→ Bloc de texte

**********

Autant de questions qui nous conduisent à cette ultime et fondamentale question : quelle est la vraie valeur ajoutée de l’avocat ?
Intervention de Me Pascal Schiele, avocat chez Ernst & Young
Le cabinet Ernst & Young a créé une plateforme permettant au justiciable d’entrer en contact avec un avocat en vue de lui soumettre un dossier. Ce service, baptisé eTaxClaim, concerne essentiellement les contentieux fiscaux et sociaux devant aboutir à des restitutions de prélèvements indus.
Une remarque préalable en guise d’introduction. Si l’on s’achemine aujourd’hui vers une modernisation globale des services, la prestation juridique n’y échappant pas, on observe dans le même temps, et assez paradoxalement, un autre mouvement : les contentieux sont de plus en plus envahis par des éléments factuels qui étouffent les règles de droit, y compris devant les juridictions suprêmes. Un récent colloque a d’ailleurs permis à des magistrats de le souligner. Glissons-nous progressivement vers un système de common law, ce qui serait tout aussi paradoxal à l’heure où la réglementation est de plus en plus dense ? Reste que si cette tendance venait à se confirmer, la mécanisation de la prestation juridique pourrait être plus difficile à mettre en œuvre qu’annoncée.
C’est la raison pour laquelle la plateforme e-TaxeClaim, standardisée, ne se concentre que sur des dossiers fiscaux et sociaux ne posant aucune difficulté technique ou juridique. Autrement dit, seulement sur des affaires déjà tranchées pour lesquelles le justiciable n’a qu’à introduire une demande dans les délais. Ce service ne demande pas de valeur ajoutée de la part de l’avocat. C’est, en quelque sorte le « prêt-à-porter » de son activité comparé à la « haute couture » qui requiert un travail plus approfondi sur des considérations factuelles, qui exige de rencontrer et de travailler avec son client ou encore qui appelle l’intervention d’experts.
Comment fonctionne eTaxeClaim ? Très simplement. En quelques clics l’affaire est engagée, sans que le client ait à pousser la porte du cabinet pour rencontrer un avocat, ce qui lève une barrière psychologique évidente. Le contribuable qui souhaite obtenir une restitution d’impôts vient donc sur notre plateforme. Il consulte les offres et se rend compte qu’il est potentiellement concerné par l’une d’elles. Il s’identifie en déclinant son identité et nous communique les pièces justificatives demandées dans le cadre de l’offre. L’avocat qui se saisit du dossier reçoit ces documents, il les consulte et s’il juge que le contribuable est bien concerné par l’offre, il lui propose d’instruire sa demande. L’offre est alors contractualisée, les honoraires demandés sont acquittés et l’équipe d’Ernst & Young se mobilise. Naturellement, le site et le système ont été validés d’un point de vue déontologique de même qu’au regard du secret professionnel et de la confidentialité. J’ajoute que nous nous sommes donnés les moyens de répondre rapidement aux demandes.

**********

→ Lignes de données
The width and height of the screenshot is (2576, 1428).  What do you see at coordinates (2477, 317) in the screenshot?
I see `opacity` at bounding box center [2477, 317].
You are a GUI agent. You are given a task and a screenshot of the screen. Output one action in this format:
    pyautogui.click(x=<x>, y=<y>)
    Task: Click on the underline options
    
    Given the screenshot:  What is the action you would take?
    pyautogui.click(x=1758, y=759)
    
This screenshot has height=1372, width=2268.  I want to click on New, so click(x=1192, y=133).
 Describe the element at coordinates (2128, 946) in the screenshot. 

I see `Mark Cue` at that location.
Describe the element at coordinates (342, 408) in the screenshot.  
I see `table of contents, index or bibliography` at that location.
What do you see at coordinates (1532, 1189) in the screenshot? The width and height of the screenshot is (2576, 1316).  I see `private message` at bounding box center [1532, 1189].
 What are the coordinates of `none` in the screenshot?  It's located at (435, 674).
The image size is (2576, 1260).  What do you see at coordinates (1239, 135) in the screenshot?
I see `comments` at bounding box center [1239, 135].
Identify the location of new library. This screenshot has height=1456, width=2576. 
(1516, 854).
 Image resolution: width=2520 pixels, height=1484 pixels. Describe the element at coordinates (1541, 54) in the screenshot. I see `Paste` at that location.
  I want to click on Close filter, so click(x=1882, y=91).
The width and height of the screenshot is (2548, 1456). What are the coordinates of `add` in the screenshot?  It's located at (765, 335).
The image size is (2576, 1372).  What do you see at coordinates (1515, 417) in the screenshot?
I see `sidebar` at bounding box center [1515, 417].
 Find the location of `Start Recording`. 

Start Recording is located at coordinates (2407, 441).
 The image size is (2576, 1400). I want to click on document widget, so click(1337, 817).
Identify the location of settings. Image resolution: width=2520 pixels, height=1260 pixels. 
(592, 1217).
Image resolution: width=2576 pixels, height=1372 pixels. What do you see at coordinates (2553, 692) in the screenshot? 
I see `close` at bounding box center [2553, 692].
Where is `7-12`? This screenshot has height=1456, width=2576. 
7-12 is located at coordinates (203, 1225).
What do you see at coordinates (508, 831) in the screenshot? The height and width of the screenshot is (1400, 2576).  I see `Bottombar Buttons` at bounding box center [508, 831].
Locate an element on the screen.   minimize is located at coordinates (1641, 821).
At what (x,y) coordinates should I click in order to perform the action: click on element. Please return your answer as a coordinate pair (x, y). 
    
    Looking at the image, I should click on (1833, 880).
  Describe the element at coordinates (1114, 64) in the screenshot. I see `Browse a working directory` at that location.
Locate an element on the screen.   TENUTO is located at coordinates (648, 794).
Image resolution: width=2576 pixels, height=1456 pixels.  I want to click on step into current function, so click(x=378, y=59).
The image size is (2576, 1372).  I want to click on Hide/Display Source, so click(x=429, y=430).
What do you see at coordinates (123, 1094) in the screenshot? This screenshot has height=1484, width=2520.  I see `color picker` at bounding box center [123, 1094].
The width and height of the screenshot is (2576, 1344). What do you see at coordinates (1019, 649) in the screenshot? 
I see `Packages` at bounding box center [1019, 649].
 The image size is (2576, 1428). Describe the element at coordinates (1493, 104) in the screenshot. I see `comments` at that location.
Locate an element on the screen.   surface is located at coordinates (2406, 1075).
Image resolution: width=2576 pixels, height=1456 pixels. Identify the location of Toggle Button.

**********

Reproduisez à l'identique le passage du bloc de texte qui va de « C’est la raison » jusqu'à « appelle l’intervention d’experts. » inclus. Ces lignes forment un matériau distinct du bloc de texte.

C’est la raison pour laquelle la plateforme e-TaxeClaim, standardisée, ne se concentre que sur des dossiers fiscaux et sociaux ne posant aucune difficulté technique ou juridique. Autrement dit, seulement sur des affaires déjà tranchées pour lesquelles le justiciable n’a qu’à introduire une demande dans les délais. Ce service ne demande pas de valeur ajoutée de la part de l’avocat. C’est, en quelque sorte le « prêt-à-porter » de son activité comparé à la « haute couture » qui requiert un travail plus approfondi sur des considérations factuelles, qui exige de rencontrer et de travailler avec son client ou encore qui appelle l’intervention d’experts.